Friday, November 09, 2007

On Goldwater and the legacy of the conservative movement's enigmatic father

The American Conservative's Daniel McCarthy has a superb essay about Barry Goldwater's legacy, and the current strain of liberal revisionist history of the man Pat Buchanan called "the father of us all."

I highly recommend this weekend reading.

Highlight:

...But if the Republican Party is full of pretenders, where does one look for Goldwater’s true heirs?


To answer that question, one has to look to the sharpest division that split the Goldwater movement of the ’60s. It wasn’t the division between libertarians and traditionalists, it was the division that separated idealistic libertarians and traditionalists alike, the campaign amateurs, from the campaign professionals. The conservative movement still pays lip service to economic liberty, social order, and military strength—but on all three points, Republicans have become hollow men who have preserved the rites of Goldwaterism but who long ago lost its spirit. That was an amateur spirit—in both the best and worst senses of the word—and it drew together in common cause traditionalists and libertarians as different as Brent Bozell and Goldwater speechwriter Karl Hess.


...The conventional wisdom overvalues politics and undervalues the philosophy of the movement: it overlooks the ways in which Goldwater succeeded far beyond the electoral success of a Johnson or a Nixon—or a Bush. The Conscience of a Conservative continues to be read today because it isn’t a political tract, a soulless campaign book of the sort generated by every other modern presidential effort.

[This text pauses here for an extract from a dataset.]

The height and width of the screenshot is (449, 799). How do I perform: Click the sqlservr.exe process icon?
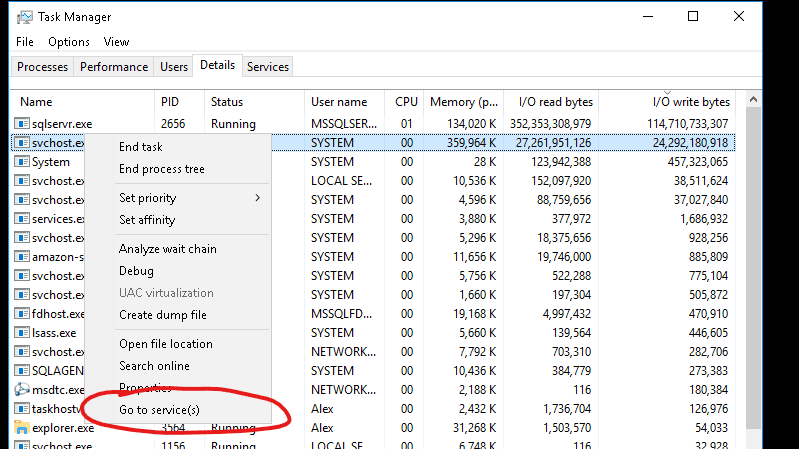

The idealism and amateurism of the Goldwater people inspired a movement in a way that political professionals never could: indeed, the cynical professionalism and win-at-all-costs mentality of today’s conservatives, best represented by Karl Rove, has had the opposite effect. Goldwater galvanized America’s youth—Young Americans for Freedom grew directly out of Youth for Goldwater. Under the professional Republicans of the past decade, on the other hand, conservatives have lost whatever momentum they had with the next generation...

3 comments:

John Galt said...

excellent post Josh

John Galt said...

excellent post Josh

tmcitizen64 said...

The answer to your question is contained in the post farther down the page. I'll copy/paste it here for you:

Ron Paul raises $4.2 million in 24 hours
Congressman Ron Paul (R - TX) raised $4.2 million dollars in last 24 hours for his Presidential campaign. This represents the single largest fundraising day by any Republican this cycle.

From AP:


Republican presidential candidate Ron Paul, aided by an extraordinary outpouring of Internet support Monday, hauled in more than $4.2 million in nearly 24 hours.

Paul, the Texas congressman with a libertarian tilt and an out-of-Iraq pitch, entered heady fundraising territory with a surge of Web-based giving tied to the commemoration of Guy Fawkes Day.


Fawkes was a British mercenary who failed in his attempt to kill King James I on Nov. 5, 1605. He also was the model for the protagonist in the movie "V for Vendetta." Paul backers motivated donors on the Internet with mashed-up clips of the film on the online video site YouTube as well as the Guy Fawkes Day refrain: "Remember, remember the 5th of November."


Paul's total deposed Mitt Romney as the single-day fundraising record holder in the Republican presidential field. When it comes to sums amassed in one day, Paul now ranks only behind Democrats Hillary Rodham Clinton, who raised nearly $6.2 million on June 30, and Barack Obama.


Paul spokesman Jesse Benton said the effort began independently about two months ago at the hands of Paul's backers. He said Paul picked up on the movement, mentioning in it speeches and interviews.


"It's been kind of building up virally," Benton said.


The $4.2 million represented online contributions from more than 37,000 donors, fundraising director Jonathan Bydlak said Monday night.


Ron Paul is as close to a Barry Goldwater Republican as you are going to get. And, the message is attracting supporters and money.